Editorial Comment: Road safety needs holistic approach The wreckages of Bolt Cutter and Smart Express buses that collided head-on at the 166km peg along the Harare-Mutare Highway, killing 47 people and leaving 70 others injured.

We extend sincere condolences to families that lost their loved ones in Wednesday’s horror crash that claimed 46 lives when Smart Express and Bolt Cutter buses side-swiped along the Mutare-Harare Highway near Rusape.

Government has since declared the accident a national disaster. We have said it before and will say it again: Some of our road users have become death merchants. They killed yesterday. They are killing today and they shall kill tomorrow unless we make deliberate efforts to stop the carnage today — all of us.

If our national goal is to reduce road carnage to 50 percent by 2020, it means there should be a paradigm shift in how motorists behave on the roads, considering that human error is blamed for the majority of the accidents.

The Traffic Safety Council of Zimbabwe (TSCZ) has since said that driver errors are clearly the major cause of road traffic crashes.

If human error is behind the carnage on our roads, it is prudent to ask where law enforcement is? If the law is not being enforced, we have to ask why, and whose responsibility it is to ensure that traffic laws are followed to the letter by all motorists.

If the laws are archaic, it means the current Parliament should be seized with the matter to ensure that the traffic jungle is tamed.

Many roads require refurbishment, but not the Mutare-Harare Highway, since it was resurfaced and marked. Thus, we cannot blame the accident on potholes. Initial reports clearly show that this tragedy was a result of negligence and human error on the part of one of the bus drivers.

We should also ask ourselves how much these accidents drain from Treasury and other well-wishers. Former Transport and Infrastructural Development Minister Joram Gumbo said in July this year that the country was losing about $406 million a year due to traffic accidents, which amounted to three percent of the national Gross Domestic Product.

As we search for answers, we should also realise that we are in this together. We have, by commission and/or omission, nurtured the traffic jungle, and we have to undo the mess inclusively.

Traffic regulations should be enforced and the long arm of the law should ensure that drivers who break the law are brought to book.

We do not understand why we have never seen a breathalyser on our roads when such equipment is standard issue to traffic police the world over. As drivers are reoriented, the multi-sectoral approach suggested by the TSCZ spokesperson Mr Tatenda Chinoda, should also be implemented, where he suggested educating drivers to eliminate accidents.

“The drivers who would have violated traffic rules deserve to be arrested, but education must come first. Drivers are only trained to get a licence for driving safely, but there are lot of things which drivers have to be taught to avert the increase in road traffic accidents,” said Mr Chinoda.

It is also imperative to know what the different stakeholders should do in the event of such a horrendous accident. We don’t have to reinvent the wheel. In this age of news-on-demand, we have seen how some nationalities are always in a state of preparedness: the police, hospitals, fire brigade, ambulances and volunteers, while the media is on stand-by to inform the nation.
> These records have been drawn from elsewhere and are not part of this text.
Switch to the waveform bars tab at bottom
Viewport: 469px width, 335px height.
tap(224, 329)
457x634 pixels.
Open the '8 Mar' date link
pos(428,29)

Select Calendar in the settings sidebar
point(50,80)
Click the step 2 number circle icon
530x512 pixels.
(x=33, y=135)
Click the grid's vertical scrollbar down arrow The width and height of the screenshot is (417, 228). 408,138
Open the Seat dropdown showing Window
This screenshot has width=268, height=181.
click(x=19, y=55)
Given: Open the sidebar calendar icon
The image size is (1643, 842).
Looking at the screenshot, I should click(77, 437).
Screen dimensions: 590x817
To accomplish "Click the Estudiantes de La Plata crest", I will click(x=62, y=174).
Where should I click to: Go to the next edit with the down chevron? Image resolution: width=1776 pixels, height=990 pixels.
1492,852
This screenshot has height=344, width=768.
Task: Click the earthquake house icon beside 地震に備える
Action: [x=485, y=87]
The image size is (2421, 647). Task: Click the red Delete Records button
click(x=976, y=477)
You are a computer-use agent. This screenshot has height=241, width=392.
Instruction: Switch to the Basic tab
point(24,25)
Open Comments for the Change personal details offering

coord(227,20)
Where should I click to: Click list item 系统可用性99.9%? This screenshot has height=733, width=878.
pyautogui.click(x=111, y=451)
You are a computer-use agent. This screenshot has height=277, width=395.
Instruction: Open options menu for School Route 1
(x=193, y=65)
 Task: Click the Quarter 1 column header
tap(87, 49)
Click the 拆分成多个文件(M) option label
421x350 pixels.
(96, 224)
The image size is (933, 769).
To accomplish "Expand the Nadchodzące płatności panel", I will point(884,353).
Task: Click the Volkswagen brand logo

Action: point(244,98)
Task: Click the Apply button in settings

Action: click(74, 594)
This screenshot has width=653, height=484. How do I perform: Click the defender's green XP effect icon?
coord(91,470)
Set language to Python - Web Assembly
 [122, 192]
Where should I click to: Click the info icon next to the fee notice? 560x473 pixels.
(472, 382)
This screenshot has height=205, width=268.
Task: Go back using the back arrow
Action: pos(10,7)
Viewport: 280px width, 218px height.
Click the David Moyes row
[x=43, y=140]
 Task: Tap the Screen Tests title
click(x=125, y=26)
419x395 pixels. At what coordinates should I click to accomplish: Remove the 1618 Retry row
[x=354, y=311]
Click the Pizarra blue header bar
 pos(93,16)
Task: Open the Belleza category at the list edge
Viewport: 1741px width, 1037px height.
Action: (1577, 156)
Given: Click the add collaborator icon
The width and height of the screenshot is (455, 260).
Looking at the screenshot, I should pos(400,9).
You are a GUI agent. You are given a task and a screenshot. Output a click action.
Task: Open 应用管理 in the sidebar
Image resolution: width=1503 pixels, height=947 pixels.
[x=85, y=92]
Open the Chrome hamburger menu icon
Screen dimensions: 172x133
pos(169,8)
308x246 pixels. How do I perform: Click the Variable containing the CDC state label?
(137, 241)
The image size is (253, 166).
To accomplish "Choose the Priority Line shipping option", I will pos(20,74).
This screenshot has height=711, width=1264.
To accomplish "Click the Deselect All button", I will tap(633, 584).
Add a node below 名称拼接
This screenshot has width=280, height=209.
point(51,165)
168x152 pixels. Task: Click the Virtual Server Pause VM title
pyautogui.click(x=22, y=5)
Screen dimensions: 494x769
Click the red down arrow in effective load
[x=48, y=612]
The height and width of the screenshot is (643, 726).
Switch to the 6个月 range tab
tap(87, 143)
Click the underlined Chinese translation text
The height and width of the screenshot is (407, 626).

While we all have these, the major issue is whether they are capacitated to do their work. When push comes to shove, are they able to deliver? For example, how many critical patients were taken to other hospitals through other means, other than ambulances and/or private cars?

Who were the first responders, and have the media been informing the nation on a regular basis, because this is a national disaster?

When there is only one national broadcaster, is it wise that they screen a fortnight-old soccer match instead of giving updates of events on the ground in Rusape? This goes for all media. A national disaster cannot be treated as business as usual.